*** Block opens ***

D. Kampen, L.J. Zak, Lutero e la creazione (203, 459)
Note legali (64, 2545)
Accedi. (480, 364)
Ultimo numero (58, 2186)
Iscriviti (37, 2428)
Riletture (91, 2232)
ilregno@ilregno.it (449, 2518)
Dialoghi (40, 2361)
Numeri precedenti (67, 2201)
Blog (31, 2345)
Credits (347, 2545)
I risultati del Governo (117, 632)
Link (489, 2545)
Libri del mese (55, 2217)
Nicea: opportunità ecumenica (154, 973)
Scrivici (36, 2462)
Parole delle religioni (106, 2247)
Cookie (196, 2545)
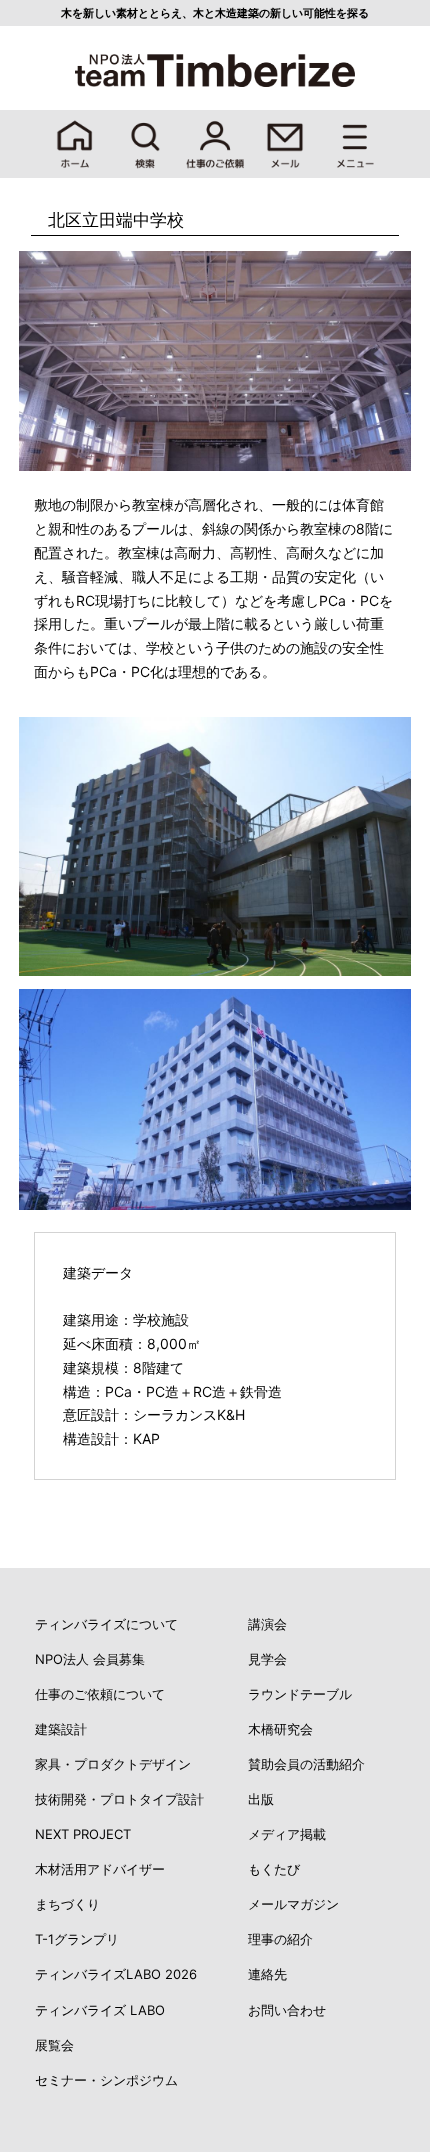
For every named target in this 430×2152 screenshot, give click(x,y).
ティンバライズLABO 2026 (116, 1974)
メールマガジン (293, 1904)
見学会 (267, 1659)
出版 (261, 1799)
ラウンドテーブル (300, 1694)
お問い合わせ (287, 2010)
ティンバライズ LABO (100, 2010)
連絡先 (267, 1974)
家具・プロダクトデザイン (113, 1764)
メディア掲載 (287, 1834)
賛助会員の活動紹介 (306, 1764)
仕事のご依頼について (100, 1694)
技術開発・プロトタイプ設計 (119, 1799)
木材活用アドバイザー (100, 1869)
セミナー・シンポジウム (106, 2080)
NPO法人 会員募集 (90, 1659)
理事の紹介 (280, 1939)
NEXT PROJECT (83, 1834)
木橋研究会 (280, 1729)
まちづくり (67, 1904)
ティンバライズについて (106, 1624)
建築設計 (61, 1729)
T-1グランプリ (77, 1939)
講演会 (267, 1624)
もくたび (274, 1869)
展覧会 (54, 2045)
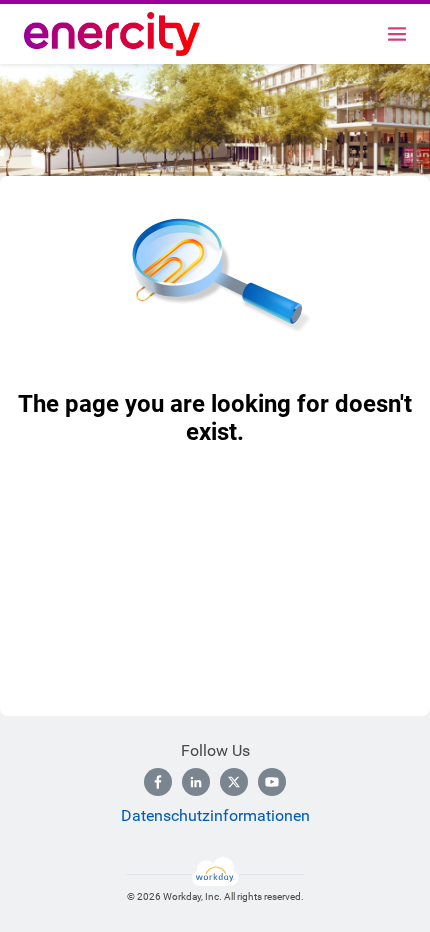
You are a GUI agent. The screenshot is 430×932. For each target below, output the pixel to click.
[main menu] (397, 34)
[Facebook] (158, 782)
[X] (234, 782)
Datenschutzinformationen (215, 815)
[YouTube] (272, 782)
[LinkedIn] (196, 782)
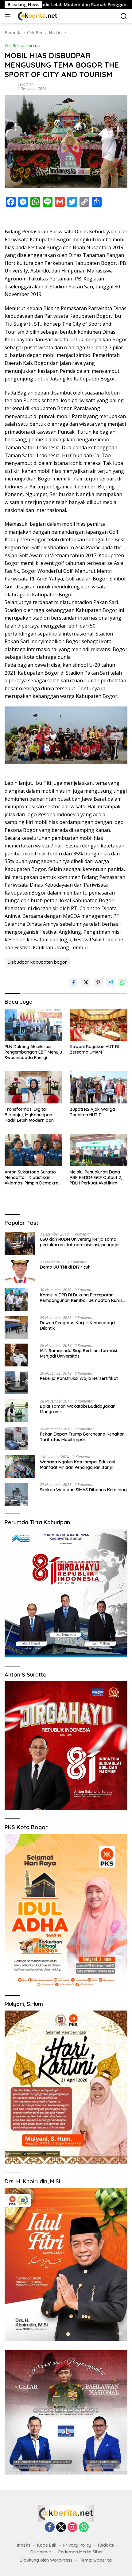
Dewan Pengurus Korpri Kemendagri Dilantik (77, 1325)
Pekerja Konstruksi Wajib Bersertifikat (79, 1378)
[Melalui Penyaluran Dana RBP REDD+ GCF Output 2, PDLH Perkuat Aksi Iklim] (98, 1150)
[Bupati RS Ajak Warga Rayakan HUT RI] (98, 1087)
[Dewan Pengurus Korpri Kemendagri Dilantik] (16, 1327)
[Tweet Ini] (86, 982)
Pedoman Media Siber (80, 2552)
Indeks (23, 2545)
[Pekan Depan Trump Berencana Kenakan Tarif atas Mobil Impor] (16, 1438)
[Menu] (9, 16)
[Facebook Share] (73, 982)
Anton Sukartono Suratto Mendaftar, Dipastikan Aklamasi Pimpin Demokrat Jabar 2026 (32, 1177)
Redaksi (106, 2545)
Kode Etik (46, 2545)
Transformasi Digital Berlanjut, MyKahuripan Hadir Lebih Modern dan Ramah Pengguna (29, 1114)
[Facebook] (50, 2527)
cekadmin (25, 84)
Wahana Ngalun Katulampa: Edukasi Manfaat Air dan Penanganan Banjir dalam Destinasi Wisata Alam (77, 1464)
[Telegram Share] (110, 982)
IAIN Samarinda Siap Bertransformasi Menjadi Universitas (78, 1353)
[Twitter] (61, 2527)
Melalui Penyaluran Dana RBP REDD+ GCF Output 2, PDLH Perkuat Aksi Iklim (96, 1177)
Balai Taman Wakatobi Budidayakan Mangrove (77, 1408)
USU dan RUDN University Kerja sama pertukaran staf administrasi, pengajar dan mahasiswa (80, 1241)
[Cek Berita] (37, 16)
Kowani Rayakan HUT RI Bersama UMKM (94, 1049)
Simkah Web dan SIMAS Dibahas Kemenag (83, 1489)
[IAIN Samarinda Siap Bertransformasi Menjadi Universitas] (16, 1355)
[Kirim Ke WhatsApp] (122, 982)
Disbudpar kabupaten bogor (37, 962)
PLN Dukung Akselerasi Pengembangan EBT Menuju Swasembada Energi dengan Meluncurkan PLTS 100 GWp (33, 1052)
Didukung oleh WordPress (46, 2560)
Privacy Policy (77, 2545)
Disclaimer (41, 2552)
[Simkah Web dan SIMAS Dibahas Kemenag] (16, 1494)
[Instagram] (72, 2527)
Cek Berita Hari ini (22, 45)
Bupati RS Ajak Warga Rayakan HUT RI (92, 1112)
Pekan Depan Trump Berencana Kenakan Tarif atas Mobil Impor (82, 1436)
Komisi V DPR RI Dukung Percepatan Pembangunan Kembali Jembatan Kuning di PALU (82, 1297)
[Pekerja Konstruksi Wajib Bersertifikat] (16, 1382)
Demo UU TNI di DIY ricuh (65, 1267)
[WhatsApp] (84, 2527)
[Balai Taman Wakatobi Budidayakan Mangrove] (16, 1410)
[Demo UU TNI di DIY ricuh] (20, 1271)
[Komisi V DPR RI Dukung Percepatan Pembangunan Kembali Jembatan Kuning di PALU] (16, 1299)
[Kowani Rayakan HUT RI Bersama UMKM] (98, 1025)
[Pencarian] (123, 16)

*** Block closes ***

**Exercise details:** Could you set down verbatim the lines from the beginning of the entries above through the line containing "仕事のご依頼について (100, 1694)", both included, leaving out the pictures?

**Exercise output:**
D. Kampen, L.J. Zak, Lutero e la creazione (203, 459)
Note legali (64, 2545)
Accedi. (480, 364)
Ultimo numero (58, 2186)
Iscriviti (37, 2428)
Riletture (91, 2232)
ilregno@ilregno.it (449, 2518)
Dialoghi (40, 2361)
Numeri precedenti (67, 2201)
Blog (31, 2345)
Credits (347, 2545)
I risultati del Governo (117, 632)
Link (489, 2545)
Libri del mese (55, 2217)
Nicea: opportunità ecumenica (154, 973)
Scrivici (36, 2462)
Parole delle religioni (106, 2247)
Cookie (196, 2545)
For every named target in this 430×2152 screenshot, give click(x,y).
ティンバライズLABO 2026 (116, 1974)
メールマガジン (293, 1904)
見学会 (267, 1659)
出版 (261, 1799)
ラウンドテーブル (300, 1694)
お問い合わせ (287, 2010)
ティンバライズ LABO (100, 2010)
連絡先 (267, 1974)
家具・プロダクトデザイン (113, 1764)
メディア掲載 (287, 1834)
賛助会員の活動紹介 (306, 1764)
仕事のご依頼について (100, 1694)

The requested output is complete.